Life on the West Island - Constitutional myths

02 August 2023

The West Island is in the grip of a phoney war, about a referendum which is yet to be called. Passions are running high in the “Yes” and “No” camps about an apparently minor change to the national Constitution to be proposed when the referendum is actually held later this year. The change would recognise the nation’s first peoples in the Constitution and give them an advisory “voice” to parliament. This seemingly innocent change has evoked an outpouring of racial hatred and a slew of remarkable claims about how it would bring about an end to life as we know it and cause irreparable division in the community.

These hysterical reactions seem rooted in the same mentality that was trumpeted when native title was recognised by the High Court, that no Hills Hoist would be safe because all of our back yards would be claimed and turned into tribal homelands. As well, the courts would be clogged for years with constitutional litigation and taxpayers would be forced to pay untold billions in compensation to Indigenous peoples. None of those things occurred, yet the same discredited arguments are being trotted out again to try to defeat a reasonable proposal that First Nations people might get some say in the legislation and programmes to which they might be subjected. They also ignores the fact that the nations to which we like to compare ourselves – such as New Zealand, Canada and the United States – reached such settlements with their first inhabitants many decades ago.

One of the most common arguments put forward by the “No” campaign is that our God-given Constitution has served us well, so we should not tamper with it – and even a claim that the Voice would be the biggest constitutional change ever. Both arguments are specious and knowingly false, assuming that West Islanders revere their Constitution and are fully aware of its contents. Yet studies show that less than 5% of citizens have actually read the Constitution, and even less know what it contains.

Distinguished scholar and former federal minister Barry Jones points out that there is a unique element at the core of the Commonwealth of Australia Constitution 1901: it is the only one in the world where the document was adopted sight unseen by a direct vote of “all” citizens – which meant all non-Indigenous males, except in South Australia and Western Australia.

When Federation was adopted by the Australian colonies in the years 1898, 1899 and 1900, by the unfamiliar practice of a referendum, it could have been described as “risky”, “unknown”, “divisive” and “permanent”. Nobody had any experience of a referendum or a federation. The document the colonists voted for makes no reference to democracy, democratic practice or the system of responsible government.

Dr Jones goes on to explain what is actually included in the Constitution, and perhaps more importantly, what is not:

The biggest possible change in the nation would be to actually apply the Constitution of the Commonwealth of Australia as it is written. That would really frighten the horses.
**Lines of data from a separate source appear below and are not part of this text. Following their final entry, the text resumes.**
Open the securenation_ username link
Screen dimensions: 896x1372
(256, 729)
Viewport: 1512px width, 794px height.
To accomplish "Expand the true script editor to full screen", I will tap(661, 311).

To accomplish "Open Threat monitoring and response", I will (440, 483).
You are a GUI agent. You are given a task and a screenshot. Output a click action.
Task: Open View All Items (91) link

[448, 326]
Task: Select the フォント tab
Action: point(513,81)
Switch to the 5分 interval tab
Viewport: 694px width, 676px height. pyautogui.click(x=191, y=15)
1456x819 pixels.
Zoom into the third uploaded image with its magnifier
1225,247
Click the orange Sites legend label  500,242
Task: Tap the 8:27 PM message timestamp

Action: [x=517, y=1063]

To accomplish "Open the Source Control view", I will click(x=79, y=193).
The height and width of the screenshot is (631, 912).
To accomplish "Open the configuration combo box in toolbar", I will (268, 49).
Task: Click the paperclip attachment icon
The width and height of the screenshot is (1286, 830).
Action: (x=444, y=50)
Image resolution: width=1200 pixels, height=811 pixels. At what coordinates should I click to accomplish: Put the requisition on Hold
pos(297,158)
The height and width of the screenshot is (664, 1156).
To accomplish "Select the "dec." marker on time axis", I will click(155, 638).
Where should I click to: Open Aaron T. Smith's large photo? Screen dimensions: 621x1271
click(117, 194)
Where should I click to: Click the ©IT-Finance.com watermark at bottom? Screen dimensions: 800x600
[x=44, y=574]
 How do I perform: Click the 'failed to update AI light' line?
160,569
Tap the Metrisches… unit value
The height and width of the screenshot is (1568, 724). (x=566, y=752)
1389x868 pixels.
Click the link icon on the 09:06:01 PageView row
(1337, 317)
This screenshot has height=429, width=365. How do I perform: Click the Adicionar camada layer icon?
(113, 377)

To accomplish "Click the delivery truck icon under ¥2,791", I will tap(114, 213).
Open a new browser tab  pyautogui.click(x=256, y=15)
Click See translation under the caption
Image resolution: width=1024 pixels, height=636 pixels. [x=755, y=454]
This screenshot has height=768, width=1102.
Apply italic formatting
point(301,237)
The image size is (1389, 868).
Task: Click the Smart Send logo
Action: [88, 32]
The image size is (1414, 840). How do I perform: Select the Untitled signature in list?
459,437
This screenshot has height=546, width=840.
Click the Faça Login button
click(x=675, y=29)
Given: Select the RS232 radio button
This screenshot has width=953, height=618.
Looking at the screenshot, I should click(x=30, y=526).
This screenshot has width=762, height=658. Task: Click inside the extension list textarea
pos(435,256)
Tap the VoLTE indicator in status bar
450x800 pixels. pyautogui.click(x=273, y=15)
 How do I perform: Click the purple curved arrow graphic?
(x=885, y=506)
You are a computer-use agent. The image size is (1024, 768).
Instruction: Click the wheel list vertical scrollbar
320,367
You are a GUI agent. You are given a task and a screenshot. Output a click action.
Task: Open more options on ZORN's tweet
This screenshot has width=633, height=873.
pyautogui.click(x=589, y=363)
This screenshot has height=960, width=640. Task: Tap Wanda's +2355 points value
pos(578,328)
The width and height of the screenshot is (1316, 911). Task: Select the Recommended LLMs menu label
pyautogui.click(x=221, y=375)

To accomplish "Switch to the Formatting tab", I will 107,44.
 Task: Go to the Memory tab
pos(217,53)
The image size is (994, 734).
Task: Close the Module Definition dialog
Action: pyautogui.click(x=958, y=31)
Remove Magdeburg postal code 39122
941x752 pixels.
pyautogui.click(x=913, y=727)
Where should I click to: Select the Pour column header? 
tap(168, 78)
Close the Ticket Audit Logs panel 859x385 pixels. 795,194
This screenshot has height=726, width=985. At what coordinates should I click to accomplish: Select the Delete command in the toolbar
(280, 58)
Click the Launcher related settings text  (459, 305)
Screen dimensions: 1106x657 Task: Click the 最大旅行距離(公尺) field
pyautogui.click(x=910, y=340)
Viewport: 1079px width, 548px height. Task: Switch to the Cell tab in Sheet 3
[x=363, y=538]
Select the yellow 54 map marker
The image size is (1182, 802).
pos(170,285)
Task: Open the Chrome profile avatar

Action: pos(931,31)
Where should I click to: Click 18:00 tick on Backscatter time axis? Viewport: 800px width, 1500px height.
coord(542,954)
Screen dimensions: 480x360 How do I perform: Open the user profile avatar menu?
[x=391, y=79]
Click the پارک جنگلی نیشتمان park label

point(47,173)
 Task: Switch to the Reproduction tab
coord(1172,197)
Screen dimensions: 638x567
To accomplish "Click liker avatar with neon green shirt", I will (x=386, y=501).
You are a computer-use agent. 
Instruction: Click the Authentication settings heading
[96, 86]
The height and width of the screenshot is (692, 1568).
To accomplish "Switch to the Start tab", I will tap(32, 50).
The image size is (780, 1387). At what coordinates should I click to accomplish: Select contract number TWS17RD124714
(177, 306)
In the Australian Constitution sovereignty is still centred in Britain. As written, the constitution would see the office of prime minister disappear. There would be no cabinet or opposition. There is no reference to democracy or democratic practice, or what happens after an election. Executive power is exercised by the governor-general, who would also act as commander-in-chief, perhaps in the field. He would make all appointments, frame the budget and veto legislation, or refer it to Buckingham Palace, at whim.

The constitution is a profoundly racist document, an expression of White Australia, of settler history, with the concepts of Australia having been “discovered” by Europeans under the fiction of terra nullius. Implicit in it is “the passing of the Aborigines”. The 1901 Commonwealth Constitution has never operated as written. It was an anachronism from the outset, as many public figures pointed out at the time.

Of course, our actual system of democratic government has developed despite the constrictions of the outdated Constitution, not because of it. There is nothing magical or divine about it, as explained by former Justice of the High Court Kenneth Hayne (also a Royal Commissioner appointed by a Liberal government): The constitution sets out principles. It does not set out machinery. Machinery can and should change as times change. And it is parliament that will do that, not a referendum.

Former Liberal Minister for Aboriginal Affairs Fred Chaney supports a “Yes” vote and sees the changes as straightforward and necessary:

The idea we will do better when we hear Indigenous voices is neither contentious nor partisan. What we have learnt after years of trying is the old approach of top-down government has not worked. The simple proposition before us is whether there should be a signal in the constitution for an Aboriginal and Torres Strait Islander Voice to parliament and government. The idea behind that is not complex. It will serve to remind governments that before they take action affecting Indigenous people, they should at least hear what they’ve got to say. The need for that reminder comes from the fact that, historically, governments have sought to impose solutions rather than involve Indigenous people in the decisions that affect them.

It is also worth considering the sober assessment by the former Chief Justice of the High Court, Robert French, who advised the joint select committee on the Aboriginal and Torres Strait Islander Voice referendum:

The Voice is a big idea but not a complicated one. It is low risk for a high return. The high return is found in the act of recognition, historical fairness and practical benefit to lawmakers, governments, the Australian people and First Australians.

The “No” campaign pleads with West Islanders – If you don’t know, vote “no.” Perhaps better advice would be: If you don’t know, find out. Or If you don’t know, listen to those constitutional experts who do. Then we might get a referendum outcome based on justice, inclusion and equality, which helps to address our nation’s sad history of racism, genocide and dispossession against our First Nations peoples.